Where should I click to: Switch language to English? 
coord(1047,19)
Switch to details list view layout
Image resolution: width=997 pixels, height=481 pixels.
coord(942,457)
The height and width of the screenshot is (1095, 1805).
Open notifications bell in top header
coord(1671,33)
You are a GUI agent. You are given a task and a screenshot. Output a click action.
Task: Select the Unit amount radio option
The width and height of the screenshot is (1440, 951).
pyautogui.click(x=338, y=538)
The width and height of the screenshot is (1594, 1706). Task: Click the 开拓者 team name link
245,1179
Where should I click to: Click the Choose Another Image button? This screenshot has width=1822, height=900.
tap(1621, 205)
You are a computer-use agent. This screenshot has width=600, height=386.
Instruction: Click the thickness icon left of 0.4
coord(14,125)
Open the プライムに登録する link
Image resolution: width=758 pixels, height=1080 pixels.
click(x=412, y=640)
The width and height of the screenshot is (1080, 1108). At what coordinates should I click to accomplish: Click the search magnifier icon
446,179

▶ [What you need to do]: Quote every line of the data, word for word.

▶ [Response to this exercise]:
Where should I click to: Switch language to English? 
coord(1047,19)
Switch to details list view layout
Image resolution: width=997 pixels, height=481 pixels.
coord(942,457)
The height and width of the screenshot is (1095, 1805).
Open notifications bell in top header
coord(1671,33)
You are a GUI agent. You are given a task and a screenshot. Output a click action.
Task: Select the Unit amount radio option
The width and height of the screenshot is (1440, 951).
pyautogui.click(x=338, y=538)
The width and height of the screenshot is (1594, 1706). Task: Click the 开拓者 team name link
245,1179
Where should I click to: Click the Choose Another Image button? This screenshot has width=1822, height=900.
tap(1621, 205)
You are a computer-use agent. This screenshot has width=600, height=386.
Instruction: Click the thickness icon left of 0.4
coord(14,125)
Open the プライムに登録する link
Image resolution: width=758 pixels, height=1080 pixels.
click(x=412, y=640)
The width and height of the screenshot is (1080, 1108). At what coordinates should I click to accomplish: Click the search magnifier icon
446,179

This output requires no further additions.